多発性骨髄腫に対する「ニンラーロ」を評価した2つの臨床試験結果をEHAで発表
2020/07/17
文:がん+編集部
多発性骨髄腫に対する、プロテアソーム阻害薬イキサゾミブ(製品名:ニンラーロ)を評価した臨床試験の結果が、第25回欧州血液学会(EHA)で発表されました。
TOURMALINE-MM4試験では、病勢進行または死亡リスクを34.1%減少
武田薬品工業は、第25回EHA(6月11日~14日開催)で、多発性骨髄腫患者さんを対象にイキサゾミブを評価した2つの臨床試験「TOURMALINE-MM4試験」と「US MM-6試験」の結果を発表しました。
TOURMALINE-MM4試験は、幹細胞移植歴のない多発性骨髄腫の成人患者さん706人を対象に、イキサゾミブとプラセボを比較した第3相試験です。試験の結果、イキサゾミブは一次療法の維持療法として、主要評価項目である無増悪生存期間を統計学的有意にかつ臨床的に意義のある改善を示しました。無増悪生存期間の中央値は、プラセボ9.4か月に対しイキサゾミブ17.4か月で、病勢進行または死亡リスクを34.1%減少させました。
安全性に関しては、これまでに報告された安全性プロファイルと一致しており、新たな安全性シグナルは認められませんでした。5%以上で認められた主な有害事象は、悪心、嘔吐、下痢、発疹、末梢神経障害、発熱でした。グレード3以上の有害事象は、イキサゾミブ36.6%、プラセボ23.2%で、有害事象による治療の中止は、イキサゾミブ12.9%、プラセボ8%でした。
アテネ大学医学部でTOURMALINE-MM4試験の主任研究者であるMeletios Dimopoulos医師は、次のように述べています。
「現在承認されている多発性骨髄腫に対する治療選択肢は限られており、新たな維持療法が強く求められています。

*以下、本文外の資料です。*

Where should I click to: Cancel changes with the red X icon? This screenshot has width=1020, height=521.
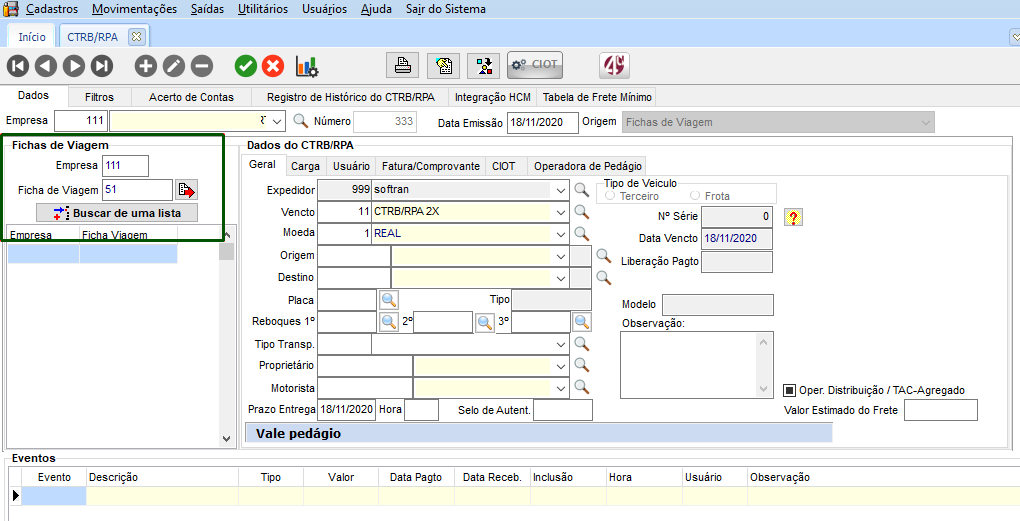273,66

今回の第3相臨床試験の結果は、維持療法としてプロテアソーム阻害薬の役割を強化するものであり、治療期間を長くすることで奏効期間を延長するだけでなく、奏効を改善することができることを示唆しています。幹細胞移植の対象とならない患者さんは選択肢が限られているため、大きな影響を与える可能性があります」
US MM-6試験は、前治療として非経口剤であるボルテゾミブをベースとした3剤併用療法をすでに受けていた初発の多発性骨髄腫患者さんに対し、イキサゾミブとレナリドミドおよびデキサメタゾンの併用療法へ移行した際の有効性と安全性を評価した試験です。試験の結果、全奏効率は62%から70%に、完全奏効率は4%から26%に改善しました。この結果は、患者さんの生活の質に影響を与えることなく有効性を示唆するデータです。安全性に関しても、予期しない安全性シグナルは認められていません。